Tanri Abeng: Infrastruktur Itu Kebutuhan

Sarah Hutagaol, Jurnalis · Selasa 12 Februari 2019 14:58 WIB
https: img.okeinfo.net content 2019 02 12 605 2016841 tanri-abeng-infrastruktur-itu-kebutuhan-nnXDjipmJM.jpg ilustrasi (Foto: Kementerian BUMN)

JAKARTA - Mantan Menteri Pendayagunaan Badan Usaha Milik Negara (BUMN), Tanri Abeng menilai pembangunan infrastruktur yang dilakukan selama pemerintahan Joko Widodo (Jokowi) sudah tepat. Namun, ia berpesan agar bisa dibarengi dengan kegiatan ekonomi.

Jika kegiatan ekonomi tidak turut dibarengi, Tanri Abeng menyebutkan pembangunan infrastruktur kurang terpakai.

“Saya kira infrastruktur itu kebutuhan.

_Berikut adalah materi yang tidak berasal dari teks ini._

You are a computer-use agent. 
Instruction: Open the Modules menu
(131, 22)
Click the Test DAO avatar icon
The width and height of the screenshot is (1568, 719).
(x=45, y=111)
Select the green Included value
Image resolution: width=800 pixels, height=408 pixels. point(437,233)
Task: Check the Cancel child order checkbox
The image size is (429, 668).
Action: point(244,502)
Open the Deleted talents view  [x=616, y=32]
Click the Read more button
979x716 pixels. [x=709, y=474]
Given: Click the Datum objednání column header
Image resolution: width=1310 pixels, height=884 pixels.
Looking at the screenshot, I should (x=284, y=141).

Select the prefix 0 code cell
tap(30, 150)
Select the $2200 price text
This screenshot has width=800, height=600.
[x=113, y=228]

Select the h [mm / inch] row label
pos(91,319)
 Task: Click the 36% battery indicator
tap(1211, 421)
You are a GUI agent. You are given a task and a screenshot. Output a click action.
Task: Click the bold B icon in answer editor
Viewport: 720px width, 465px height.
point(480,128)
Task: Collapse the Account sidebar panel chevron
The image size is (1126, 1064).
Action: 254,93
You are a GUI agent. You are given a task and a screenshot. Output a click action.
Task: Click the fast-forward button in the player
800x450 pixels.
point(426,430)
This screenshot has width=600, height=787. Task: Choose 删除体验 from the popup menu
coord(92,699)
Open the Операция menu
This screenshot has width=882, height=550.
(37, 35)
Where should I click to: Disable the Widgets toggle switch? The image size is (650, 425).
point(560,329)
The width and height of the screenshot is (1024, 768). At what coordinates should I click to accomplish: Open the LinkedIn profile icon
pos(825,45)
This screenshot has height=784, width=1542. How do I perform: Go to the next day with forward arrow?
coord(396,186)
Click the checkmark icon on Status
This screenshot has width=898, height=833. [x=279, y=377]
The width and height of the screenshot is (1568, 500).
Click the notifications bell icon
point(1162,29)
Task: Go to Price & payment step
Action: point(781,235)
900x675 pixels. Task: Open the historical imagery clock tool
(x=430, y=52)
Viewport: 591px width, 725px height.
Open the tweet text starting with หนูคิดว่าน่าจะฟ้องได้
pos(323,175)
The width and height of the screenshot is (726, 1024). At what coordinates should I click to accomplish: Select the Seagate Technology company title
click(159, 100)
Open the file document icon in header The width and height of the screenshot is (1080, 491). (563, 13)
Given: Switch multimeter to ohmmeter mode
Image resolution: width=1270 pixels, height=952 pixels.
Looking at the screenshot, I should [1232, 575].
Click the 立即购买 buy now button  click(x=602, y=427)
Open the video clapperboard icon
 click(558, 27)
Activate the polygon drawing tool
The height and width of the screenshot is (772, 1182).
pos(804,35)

Yang paling penting adalah bagaimana menggunakan infrastruktur yang ada itu harus diikuti dengan kegiatan ekonomi,” ujar Tanri Abeng saat ditemui di kawasan Menteng, Jakarta Pusat, Selasa (12/2/2019).

Tanri Abeng (Foto: Sarah/Okezone)

(Baca Juga: FX Rudy: Strategi Kalau Disampaikan, Baru Jalan Sudah "Dibedil")

“Maka, badan usaha milik rakyat itu yang di daerah itu harus dikembangkan. Dengan demikian maka dia saling bersinergi, infrastruktur ada, lembaga ekonominya ada. Karena kalau tidak, nanti kurang terpakai. Tapi infrastruktur itu kebutuhan,” kata dia.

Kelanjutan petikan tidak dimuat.